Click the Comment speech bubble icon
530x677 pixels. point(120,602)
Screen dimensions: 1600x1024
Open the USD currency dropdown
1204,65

**The task:** Your answer must be the lines from the one with "Screen dimensions: 1600x1024" through the last line of the data, repeated exactly and with nothing else.

**Finished task:**
Screen dimensions: 1600x1024
Open the USD currency dropdown
1204,65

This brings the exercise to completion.